I'd like to start by stating this isn't homework! I'm studying for a job interview and would appreciate a second opinion. (Well, I guess it is homework, but not for school!).
I've written an algorithm (see pseudocode below) to merge two sorted lists into one sorted list. The problem requires that I implement it as a recursive divide-and-conquer algorithm. My algorithm is recursive and works but does it count as divide-and-conquer?
The reason I'm asking is that the other people working on the same problem insist D&C must divide the lists in half every time and have $O(n \log n)$ complexity, like quicksort and mergesort. My algorithm doesn't divide the lists in the middle and has a complexity of $O(n+m)$ (where $n$ and $m$ are the lengths of the lists).
To summarize my question: Does a D&C algorithm have to have $O(n \log n)$ complexity and divide the problem in half every time? Or does this algorithm count as D&C?
merge_sorted_lists(list1, list2)     if(list1 and list2 are empty)         return empty list      if(list1 is empty)         return list2      else if(list2 is empty)         return list1      else if(head of list1 < head of list2)         smaller = pop head of list1      else if(head of list2 < head of list1)         smaller = pop head of list2      return smaller + merge_sorted_lists(list1, list2) P.S. I've implemented the algorithm in Java and it works.
Asked By : Barry Fruitman
Answered By : Raphael
"Divide & Conquer" is not a very fixed notion.

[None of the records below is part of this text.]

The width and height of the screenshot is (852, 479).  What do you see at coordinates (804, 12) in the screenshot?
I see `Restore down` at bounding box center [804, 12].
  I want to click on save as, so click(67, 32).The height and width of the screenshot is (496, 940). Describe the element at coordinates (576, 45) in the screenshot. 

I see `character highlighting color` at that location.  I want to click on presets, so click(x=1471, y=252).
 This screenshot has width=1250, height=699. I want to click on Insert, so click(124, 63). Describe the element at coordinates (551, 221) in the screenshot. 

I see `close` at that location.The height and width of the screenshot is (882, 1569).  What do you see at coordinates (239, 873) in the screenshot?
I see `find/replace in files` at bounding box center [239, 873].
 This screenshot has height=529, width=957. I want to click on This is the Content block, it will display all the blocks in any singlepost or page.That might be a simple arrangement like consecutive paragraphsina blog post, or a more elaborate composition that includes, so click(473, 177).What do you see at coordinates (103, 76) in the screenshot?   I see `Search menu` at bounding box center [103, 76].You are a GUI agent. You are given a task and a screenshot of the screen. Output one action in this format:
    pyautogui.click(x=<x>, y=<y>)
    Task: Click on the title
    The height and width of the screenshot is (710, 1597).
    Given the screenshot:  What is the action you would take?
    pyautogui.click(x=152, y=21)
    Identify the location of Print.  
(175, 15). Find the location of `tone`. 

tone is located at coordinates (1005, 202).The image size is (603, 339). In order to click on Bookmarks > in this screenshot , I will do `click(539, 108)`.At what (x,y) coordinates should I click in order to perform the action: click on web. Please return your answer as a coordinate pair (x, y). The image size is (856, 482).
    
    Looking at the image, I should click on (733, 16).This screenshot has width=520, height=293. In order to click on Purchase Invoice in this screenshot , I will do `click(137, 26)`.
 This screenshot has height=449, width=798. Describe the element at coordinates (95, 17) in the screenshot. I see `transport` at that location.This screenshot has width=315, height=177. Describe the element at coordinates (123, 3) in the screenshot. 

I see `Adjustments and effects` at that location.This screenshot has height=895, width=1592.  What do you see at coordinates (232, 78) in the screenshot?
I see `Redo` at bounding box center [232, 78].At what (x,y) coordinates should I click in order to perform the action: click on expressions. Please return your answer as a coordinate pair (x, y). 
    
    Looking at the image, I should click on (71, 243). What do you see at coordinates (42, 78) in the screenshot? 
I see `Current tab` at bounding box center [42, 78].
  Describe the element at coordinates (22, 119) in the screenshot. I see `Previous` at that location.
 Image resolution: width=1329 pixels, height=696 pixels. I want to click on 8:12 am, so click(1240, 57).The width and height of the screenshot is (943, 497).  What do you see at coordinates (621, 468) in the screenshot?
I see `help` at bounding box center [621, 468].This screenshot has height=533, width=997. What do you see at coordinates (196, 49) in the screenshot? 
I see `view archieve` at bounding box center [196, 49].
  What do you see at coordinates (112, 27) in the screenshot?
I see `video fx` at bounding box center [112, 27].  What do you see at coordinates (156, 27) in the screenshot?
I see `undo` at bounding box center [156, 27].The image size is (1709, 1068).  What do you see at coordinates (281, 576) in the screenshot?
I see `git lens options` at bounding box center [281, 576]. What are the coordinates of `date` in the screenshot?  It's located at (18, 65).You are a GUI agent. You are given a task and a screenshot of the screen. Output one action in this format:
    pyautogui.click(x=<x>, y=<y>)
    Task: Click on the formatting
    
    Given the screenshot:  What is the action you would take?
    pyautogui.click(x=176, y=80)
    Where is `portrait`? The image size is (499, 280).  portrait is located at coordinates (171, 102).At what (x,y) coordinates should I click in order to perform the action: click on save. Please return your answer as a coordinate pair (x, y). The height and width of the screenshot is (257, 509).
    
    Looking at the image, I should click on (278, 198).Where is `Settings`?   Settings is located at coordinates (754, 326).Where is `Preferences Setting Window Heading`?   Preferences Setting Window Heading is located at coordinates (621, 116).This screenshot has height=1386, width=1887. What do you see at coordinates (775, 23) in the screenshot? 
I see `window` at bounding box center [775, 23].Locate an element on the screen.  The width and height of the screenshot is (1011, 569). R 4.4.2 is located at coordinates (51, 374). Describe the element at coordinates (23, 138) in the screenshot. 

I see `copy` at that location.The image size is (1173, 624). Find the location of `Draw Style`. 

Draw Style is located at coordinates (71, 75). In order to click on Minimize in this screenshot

It usually goes along the lines of
D&C algorithms divide the problem and solve recursively.
That's not very strong, for the following reasons.
- What I would call inductive algorithms do this, but are usually not considered divide & conquer algorithms. Given a problem of size $n$, inductive algorithms solve subproblems (typically one) of size $n-c$ for some constant $c$ and derive a solution for the original problem. See here for an example. 
- Dynamic programming does exactly that, but it's not usually considered d&c. The difference is that in DP, subproblems overlap, which they don't in d&c. Also, we often don't know which subproblem is the "right" one, so we try out all possible partitionings (which causes overlapping). 
Now, one might say that inductive and d&c algorithms are orthogonal special cases of dynamic programming, but that's for another discussion.
In order to "define" divide & conquer against those other types of algorithms, consider this:
D&C algorithms divide the problem of size $n$ into non-overlapping¹ subproblems of size $\frac{n}{c}$, solves (some of²) them recursively and combines the solutions to a solution of the original problem.
By this "definition", your algorithm is not divide & conquer.
As for runtimes, d&q algorithms can typically be analysed (roughly) using the master theorem. As you can see from the three cases, all kinds of runtimes of the form $n^a\log^bn$ can result, depending on the quality of the division and the runtime of the combining step.
- As I write the part about runtimes, it occurs to me that this may be too strong. Overlaps by a constant (sized part) are fine.
- Binary search can be considered the ultimate divide & conquer: by dividing cleverly, combining is unnecessary.